In this essay I am going to focus on the theme of female oppression in Chinese culture in terms of its cultural practice of foot binding. The character “Ah Mah” is seen as having a hard life in her society where the practice of foot binding is condoned. Ah Mah’s misery is suggested by the phrases ‘every bone in her feet/ had been broken, bound tighter/ than any neighbor’s sweet daughters’. I believe the writer, Shirley Lim, is trying to show the terrible life that the character grandma of “Ah Mah” had gone through. It is mentioned in the phrase “she tottered in black silk” in stanza 3 and “Ten toes and instep curled inwards” in stanza 6. Grandma has to totter when she is walking because her feet become smaller than normal feet.

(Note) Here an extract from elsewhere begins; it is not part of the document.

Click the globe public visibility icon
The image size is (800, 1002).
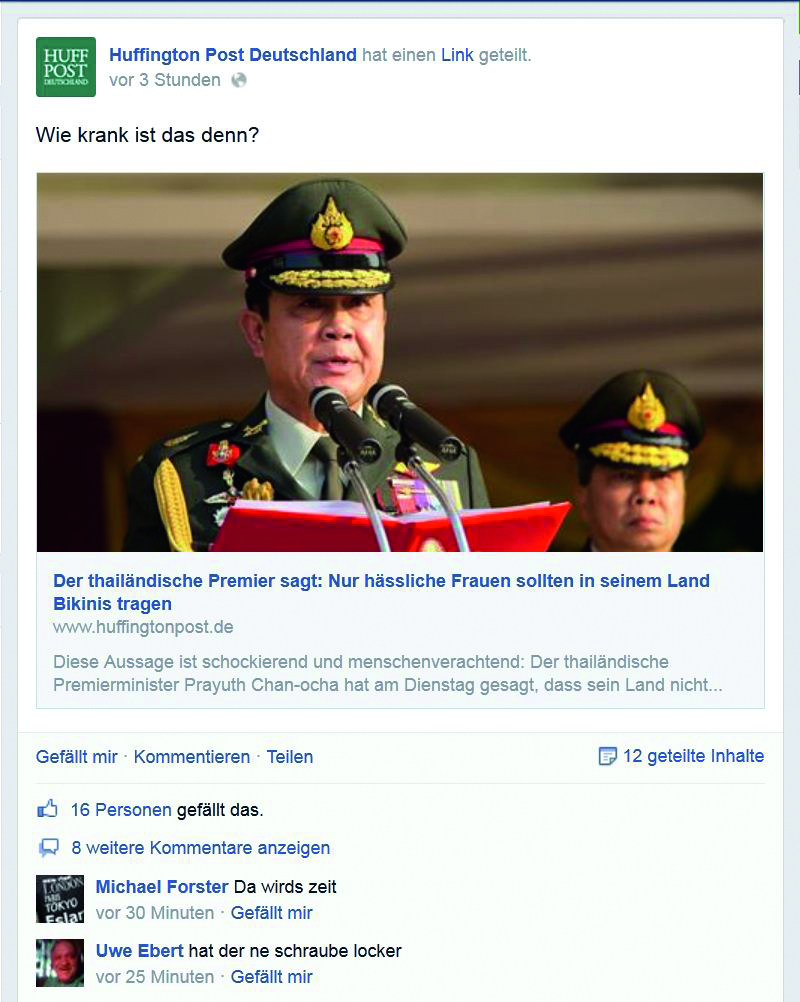239,80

Her feet bones are broke and become deform.

Foot binding is a culture in Chinese where a young Chinese girl foot is wrapped tightly by her mother. It is started during Song Dynasty (Ebrey, P.B, 341-343). The foot will be small because the bones are broke and curling the toes under the ball of the foot.

‘Lily Feet’ were considered attractive and a sign of status (Lieberthal, K., 14). It is a common practice only in the wealthiest parts of China (“Chinese foot binding”).

The phrase “curled inwards, yellow petals/ of chrysanthemum, wrapped” suggested in Chinese culture, gold is associated with rich people from upper and middle class. Grandma perhaps is from a rich town of trading silk (“Suzhou”). It is mentioned in phrase “she tottered in black silk”. Her feet are bound together by a silk cloth which only can be done if she is from a rich family.

The speaker of the poem probably is a young child who is observing her grandma and describing about her physical appearance. She describes her grandma as “smaller

than me at eight. Had she/ been child forever”. It is suggested that perhaps, her grandma is smaller than her, and she is wondering about it. She also describes that her grandma has a small face. This is suggested in phrase “as a knuckle, fan face”.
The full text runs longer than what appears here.